- [Problem]: Your response should be an exact reproduction of the data below, beginning at the line containing "[Art Heroes: Customer service] (85, 2453)" and ending with the final line.

- [Given information]:

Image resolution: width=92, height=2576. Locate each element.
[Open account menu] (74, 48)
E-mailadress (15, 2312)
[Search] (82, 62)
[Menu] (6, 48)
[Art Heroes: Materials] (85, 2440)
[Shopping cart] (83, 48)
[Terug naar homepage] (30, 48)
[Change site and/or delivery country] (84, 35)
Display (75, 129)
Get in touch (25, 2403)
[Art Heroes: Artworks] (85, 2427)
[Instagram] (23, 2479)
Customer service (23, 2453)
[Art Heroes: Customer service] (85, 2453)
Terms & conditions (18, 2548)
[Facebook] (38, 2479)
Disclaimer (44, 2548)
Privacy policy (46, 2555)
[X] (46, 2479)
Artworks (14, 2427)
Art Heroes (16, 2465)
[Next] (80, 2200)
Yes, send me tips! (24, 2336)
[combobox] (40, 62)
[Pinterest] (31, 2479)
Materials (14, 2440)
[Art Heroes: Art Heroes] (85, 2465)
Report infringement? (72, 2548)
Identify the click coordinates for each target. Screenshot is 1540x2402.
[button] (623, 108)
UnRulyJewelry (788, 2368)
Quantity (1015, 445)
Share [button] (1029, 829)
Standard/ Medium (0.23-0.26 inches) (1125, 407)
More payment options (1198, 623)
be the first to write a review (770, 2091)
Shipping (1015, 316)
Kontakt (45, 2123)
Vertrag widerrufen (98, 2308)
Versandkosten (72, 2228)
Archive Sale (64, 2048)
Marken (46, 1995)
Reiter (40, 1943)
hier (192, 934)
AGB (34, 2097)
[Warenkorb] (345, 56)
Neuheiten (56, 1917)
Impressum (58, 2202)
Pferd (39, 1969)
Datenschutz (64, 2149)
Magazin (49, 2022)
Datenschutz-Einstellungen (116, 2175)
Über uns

- [Problem solution]:
[Art Heroes: Customer service] (85, 2453)
Terms & conditions (18, 2548)
[Facebook] (38, 2479)
Disclaimer (44, 2548)
Privacy policy (46, 2555)
[X] (46, 2479)
Artworks (14, 2427)
Art Heroes (16, 2465)
[Next] (80, 2200)
Yes, send me tips! (24, 2336)
[combobox] (40, 62)
[Pinterest] (31, 2479)
Materials (14, 2440)
[Art Heroes: Art Heroes] (85, 2465)
Report infringement? (72, 2548)
Identify the click coordinates for each target. Screenshot is 1540x2402.
[button] (623, 108)
UnRulyJewelry (788, 2368)
Quantity (1015, 445)
Share [button] (1029, 829)
Standard/ Medium (0.23-0.26 inches) (1125, 407)
More payment options (1198, 623)
be the first to write a review (770, 2091)
Shipping (1015, 316)
Kontakt (45, 2123)
Vertrag widerrufen (98, 2308)
Versandkosten (72, 2228)
Archive Sale (64, 2048)
Marken (46, 1995)
Reiter (40, 1943)
hier (192, 934)
AGB (34, 2097)
[Warenkorb] (345, 56)
Neuheiten (56, 1917)
Impressum (58, 2202)
Pferd (39, 1969)
Datenschutz (64, 2149)
Magazin (49, 2022)
Datenschutz-Einstellungen (116, 2175)
Über uns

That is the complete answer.